▶ [Problem description]: Copy the listing word for word, starting at its first line and ending at the line that contains "click(199, 261)". Leave out the pictures.

▶ [Information given]:
▽
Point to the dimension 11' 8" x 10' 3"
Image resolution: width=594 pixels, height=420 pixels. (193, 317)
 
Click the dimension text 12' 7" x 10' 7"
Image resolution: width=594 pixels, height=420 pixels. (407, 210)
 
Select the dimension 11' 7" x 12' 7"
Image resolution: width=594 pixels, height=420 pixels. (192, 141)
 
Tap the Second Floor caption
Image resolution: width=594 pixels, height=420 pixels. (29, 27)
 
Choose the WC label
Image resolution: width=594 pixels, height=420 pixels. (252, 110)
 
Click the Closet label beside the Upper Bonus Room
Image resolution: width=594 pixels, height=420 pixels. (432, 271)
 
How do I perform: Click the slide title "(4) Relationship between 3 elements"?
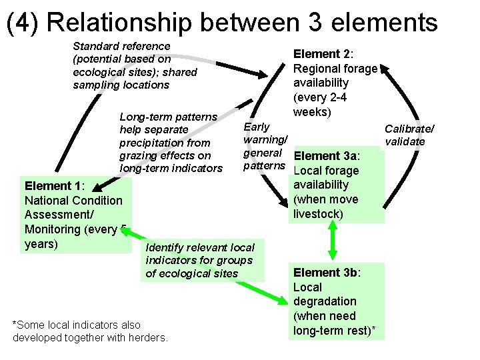click(222, 21)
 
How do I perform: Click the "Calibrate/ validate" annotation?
click(409, 135)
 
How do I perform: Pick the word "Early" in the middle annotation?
click(257, 127)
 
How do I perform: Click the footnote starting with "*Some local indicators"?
click(90, 331)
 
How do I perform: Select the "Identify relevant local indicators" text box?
click(199, 261)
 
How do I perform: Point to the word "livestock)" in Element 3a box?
click(318, 214)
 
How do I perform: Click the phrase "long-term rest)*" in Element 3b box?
click(337, 330)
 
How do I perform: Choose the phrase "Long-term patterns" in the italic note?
click(168, 117)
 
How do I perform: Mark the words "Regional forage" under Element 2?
click(335, 69)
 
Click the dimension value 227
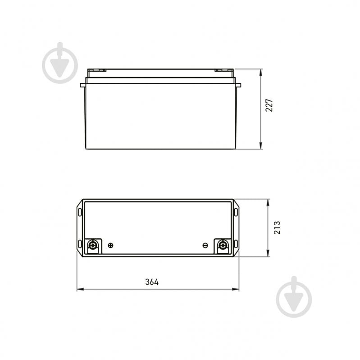tap(269, 105)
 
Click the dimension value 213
tap(277, 227)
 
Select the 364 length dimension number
tap(152, 282)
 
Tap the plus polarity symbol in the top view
tap(111, 245)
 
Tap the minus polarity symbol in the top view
tap(205, 245)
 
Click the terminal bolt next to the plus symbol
tap(93, 246)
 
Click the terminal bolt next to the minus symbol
tap(222, 246)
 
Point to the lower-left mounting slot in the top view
tap(80, 244)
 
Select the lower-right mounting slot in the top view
tap(236, 244)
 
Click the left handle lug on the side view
tap(83, 85)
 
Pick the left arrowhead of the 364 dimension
tap(79, 289)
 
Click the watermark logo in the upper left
tap(60, 64)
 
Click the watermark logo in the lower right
tap(294, 297)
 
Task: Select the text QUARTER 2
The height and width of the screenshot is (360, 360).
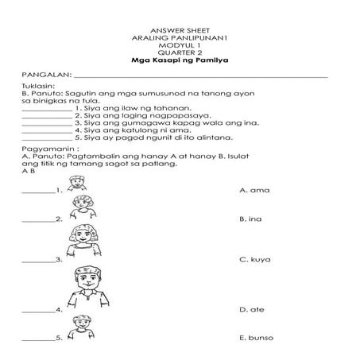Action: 179,52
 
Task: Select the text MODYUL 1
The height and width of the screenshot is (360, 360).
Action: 179,45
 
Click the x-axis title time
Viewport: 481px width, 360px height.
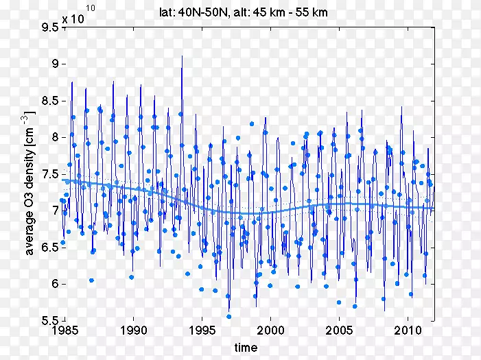(246, 348)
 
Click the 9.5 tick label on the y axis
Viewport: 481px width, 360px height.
(49, 27)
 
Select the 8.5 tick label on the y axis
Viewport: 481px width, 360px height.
(49, 101)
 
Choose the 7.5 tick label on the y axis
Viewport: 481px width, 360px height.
(49, 174)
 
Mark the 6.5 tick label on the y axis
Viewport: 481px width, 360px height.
(49, 248)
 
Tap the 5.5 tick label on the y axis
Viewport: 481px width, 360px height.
(49, 320)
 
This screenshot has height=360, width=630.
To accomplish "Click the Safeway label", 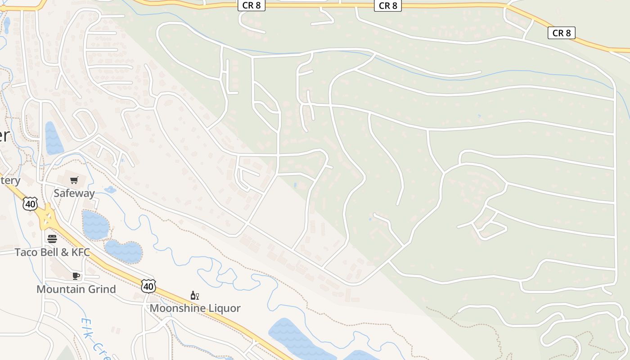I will pyautogui.click(x=74, y=194).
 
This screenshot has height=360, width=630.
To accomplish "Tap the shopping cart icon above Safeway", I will pyautogui.click(x=74, y=180).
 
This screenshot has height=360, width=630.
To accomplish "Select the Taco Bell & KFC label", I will pyautogui.click(x=52, y=252).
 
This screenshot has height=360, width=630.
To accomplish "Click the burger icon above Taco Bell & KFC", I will pyautogui.click(x=52, y=238).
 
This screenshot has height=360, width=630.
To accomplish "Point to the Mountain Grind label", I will pyautogui.click(x=76, y=289).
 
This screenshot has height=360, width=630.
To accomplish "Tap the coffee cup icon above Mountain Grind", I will pyautogui.click(x=76, y=276).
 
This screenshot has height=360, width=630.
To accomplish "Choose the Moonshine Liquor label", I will pyautogui.click(x=195, y=308).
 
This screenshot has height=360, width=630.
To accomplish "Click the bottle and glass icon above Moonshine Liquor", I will pyautogui.click(x=195, y=296).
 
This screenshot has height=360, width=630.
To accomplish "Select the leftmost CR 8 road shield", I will pyautogui.click(x=252, y=5).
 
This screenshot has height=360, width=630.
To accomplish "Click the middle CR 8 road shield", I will pyautogui.click(x=387, y=5).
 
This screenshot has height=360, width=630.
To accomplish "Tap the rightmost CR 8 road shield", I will pyautogui.click(x=561, y=33).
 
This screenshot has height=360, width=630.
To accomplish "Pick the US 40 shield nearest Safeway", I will pyautogui.click(x=30, y=204).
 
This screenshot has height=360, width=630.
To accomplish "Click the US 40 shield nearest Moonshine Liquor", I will pyautogui.click(x=148, y=286).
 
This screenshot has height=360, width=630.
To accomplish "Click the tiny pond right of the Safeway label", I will pyautogui.click(x=110, y=189).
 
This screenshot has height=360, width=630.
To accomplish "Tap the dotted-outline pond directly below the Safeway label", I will pyautogui.click(x=95, y=225).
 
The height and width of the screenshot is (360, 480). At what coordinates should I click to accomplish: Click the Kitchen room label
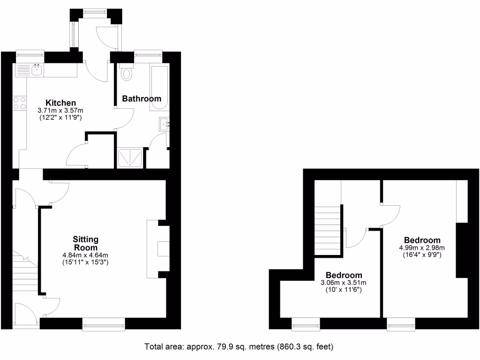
△
▶ [Finished exercise]:
Point to the dimension 11' 8" x 10' 3"
Image resolution: width=594 pixels, height=420 pixels. (193, 317)
 
Click the dimension text 12' 7" x 10' 7"
Image resolution: width=594 pixels, height=420 pixels. (407, 210)
 
Select the dimension 11' 7" x 12' 7"
Image resolution: width=594 pixels, height=420 pixels. (192, 141)
 
Tap the Second Floor caption
Image resolution: width=594 pixels, height=420 pixels. (29, 27)
 
Choose the WC label
Image resolution: width=594 pixels, height=420 pixels. (252, 110)
 
Click the Closet label beside the Upper Bonus Room
Image resolution: width=594 pixels, height=420 pixels. (432, 271)
 
How do I perform: Click the slide title "(4) Relationship between 3 elements"?
click(222, 21)
 
How do I perform: Click the "Calibrate/ validate" annotation?
click(409, 135)
 
How do I perform: Pick the word "Early" in the middle annotation?
click(257, 127)
 
How do I perform: Click the footnote starting with "*Some local indicators"?
click(90, 331)
 
How do I perform: Select the "Identify relevant local indicators" text box?
click(199, 261)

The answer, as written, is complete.